3. High risk area- Analysis done weekly for every products.
Various tests performed in Microbial laboratory are
6.6.1 MBRT (Methylene Blue Reagent Test) and Phospatase test
The methylene blue reduction test is based on the fact that the color imparted to milk by the addition of a dye
like methylene blue will disappear more or less quickly. The removal of the oxygen from milk and the formation of
reducing substances during bacterial metabolism cause the color to disappear. The agents responsible for the oxygen
consumption are the bacteria. Though, certain species of bacteria have considerably more influence than others, it is
generally assumed that the greater the number of bacteria in milk, the quicker will the oxygen be consumed, and in
turn the color will disappear.

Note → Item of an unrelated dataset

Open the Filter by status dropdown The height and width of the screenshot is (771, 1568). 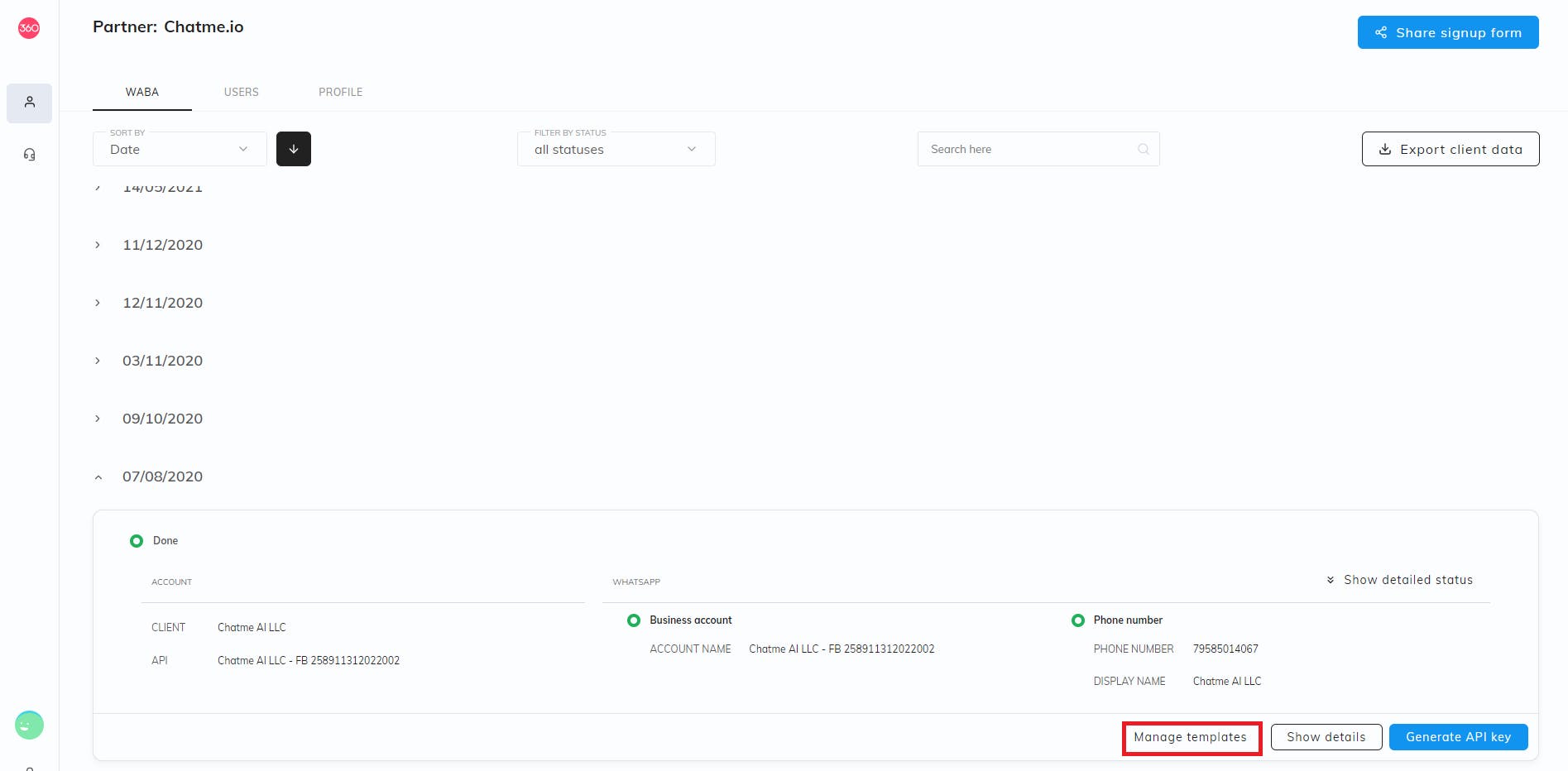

Thus, the time of reduction is taken as a measure of the number of microorganisms in
milk. Although, it is likely that it is more truly a measure of the total metabolic reactions proceeding at the cell surface
of the bacteria. The test is useful in assessing the bacteriological quality of milk by determination of the time taken for
the reduction of methylene blue in milk indicated by its colour change.
Principle:
Oxidation reduction potential of a substrate may be defined generally as the chemical process in which the substrate
either loses or gains electrons. When an element or compound loses electrons the substrate is said to be oxidized,
while a substrate that gains electrons becomes reduced.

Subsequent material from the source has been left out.